Data Security: the Good, the Bad, and the Ugly

7 years ago | Posted in: Technology | 737 Views

With over 159-million pieces of data being compromised since the year 2015, it’s easy to see why the cost of data security is on the rise. In fact, the US government has dedicated over one-hundred billion dollars of its budget to target, maintain and thwart off security breaches in the upcoming years from both foreign and domestic hackers. Beyond this, how are hackers impacting our day-to-day lives and how does it stack up, financially, with other threats located around the globe?

Website Attacks

The most frequent vector that an attacker will use to compromise a victim or a business is by exploiting vulnerabilities of a website. Hackers will often use web scraping services and techniques in malicious ways to scour various HTML and JavaScript code contained within a webpage’s infrastructure. By following this method, outsiders can use various software–like Python’s Beautiful Soup module–to extract and understand weak points within the design of certain web pages. Numerous websites have been compromised with this simple approach and lost thousands of dollars, and pertinent user data, in the process.

Social Engineering

One thing that humans all share, regardless of geographical location, is that we are social creatures. Attackers will often use a technique called social engineering to pry apart the fabric of these social interactions to manipulate, steal and influence individuals into performing tasks and revealing sensitive data. Many of the largest companies on the planet, such as AT&T and Amazon, have fallen victim to these types of strategies and unknowingly gave away sensitive data that put clients in a compromised position.
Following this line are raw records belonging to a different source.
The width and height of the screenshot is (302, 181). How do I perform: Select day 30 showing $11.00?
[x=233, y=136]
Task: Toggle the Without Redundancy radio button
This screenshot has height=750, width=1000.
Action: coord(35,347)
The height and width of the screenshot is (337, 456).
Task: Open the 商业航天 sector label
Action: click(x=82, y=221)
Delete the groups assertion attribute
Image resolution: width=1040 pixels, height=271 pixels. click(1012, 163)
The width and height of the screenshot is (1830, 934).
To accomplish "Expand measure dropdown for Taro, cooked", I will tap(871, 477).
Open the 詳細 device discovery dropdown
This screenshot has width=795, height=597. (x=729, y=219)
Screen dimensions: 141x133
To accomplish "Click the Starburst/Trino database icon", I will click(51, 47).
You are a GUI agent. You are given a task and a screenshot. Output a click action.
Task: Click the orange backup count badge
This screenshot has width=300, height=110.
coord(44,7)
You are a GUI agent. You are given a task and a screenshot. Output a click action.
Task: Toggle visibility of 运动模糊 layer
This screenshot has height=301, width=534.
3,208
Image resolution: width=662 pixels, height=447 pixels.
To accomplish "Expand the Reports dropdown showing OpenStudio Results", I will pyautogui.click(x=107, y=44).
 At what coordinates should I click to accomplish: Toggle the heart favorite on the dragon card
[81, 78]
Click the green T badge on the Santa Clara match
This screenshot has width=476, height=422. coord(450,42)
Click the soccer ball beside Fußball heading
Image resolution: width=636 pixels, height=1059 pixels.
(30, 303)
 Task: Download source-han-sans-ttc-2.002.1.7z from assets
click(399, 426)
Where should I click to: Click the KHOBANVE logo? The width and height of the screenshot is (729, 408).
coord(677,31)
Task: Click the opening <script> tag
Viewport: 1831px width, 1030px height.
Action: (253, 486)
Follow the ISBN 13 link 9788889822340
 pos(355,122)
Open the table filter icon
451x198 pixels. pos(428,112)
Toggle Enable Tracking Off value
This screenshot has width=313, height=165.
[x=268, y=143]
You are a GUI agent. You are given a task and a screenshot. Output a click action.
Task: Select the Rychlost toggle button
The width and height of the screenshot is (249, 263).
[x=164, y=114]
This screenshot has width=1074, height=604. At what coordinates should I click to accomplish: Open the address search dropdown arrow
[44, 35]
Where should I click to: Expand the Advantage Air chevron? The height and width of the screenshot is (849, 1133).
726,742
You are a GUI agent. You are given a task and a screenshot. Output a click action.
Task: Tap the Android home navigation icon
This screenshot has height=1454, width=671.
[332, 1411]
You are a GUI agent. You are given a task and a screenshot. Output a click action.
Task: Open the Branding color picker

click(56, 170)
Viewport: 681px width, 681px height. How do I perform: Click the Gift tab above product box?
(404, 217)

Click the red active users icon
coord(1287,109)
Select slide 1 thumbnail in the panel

Although social engineering may almost seem like a light-hearted prank, experts believe that these breaches have cost business well over 3-million dollars on average. The most popular technique of social attacks, phishing, is the means of infiltrating a user’s email and ultimately into their system. Ask yourself this: Have you ever opened an email from someone posing as a friend only to find a weird attachment file located within the document? This, in a general sense, is a social engineering attack at work. When a user downloads that attachment, a virus is placed onto the system and propagated throughout the network.

Ransomware

Working in conjunction with social engineering, ransomware acts as a phishing attack on steroids. A recent iteration of this type of attack, and the biggest infection in history, is the WannaCry infestation. Wannacry is a ransomware encryption bug that gets into the user’s system through a phishing attack, as stated earlier. Once the virus is on the user’s machine, it encrypts all of their data and locks down the machine until a ransom is paid to the hacker in the form of BitCoin. This epidemic started on Friday, May 12th, 2017 as an extension of the NSA’s infamous ExternalBlue software. The exploit was found by the NSA and was a means of allowing hackers, from a remote location, to take control over a user’s Windows computer with relative ease. The exploit was then stolen from the NSA and tweaked by a hacker group known as the Shadow Brokers which lead to the inevitable spread of the WannaCry bug. Although speculation around the total cost of damage from the bug are still unclear, it is believed the group only received $55,000 equivalent in BitCoin from various victims.

With these statistics and pieces of information, it’s easy to see how software security and the integrity of our machines is of the utmost importance moving into the future. If you are running a large organization with multiple clients and sensitive data, or you’re the average user that wants to stay protected, these are the areas of interest you need to pay attention to. Failure to change your understanding of upcoming technologies and how to maintain their safety is a dangerous game. Never take your safety, or the integrity of your clients, for granted in the information age.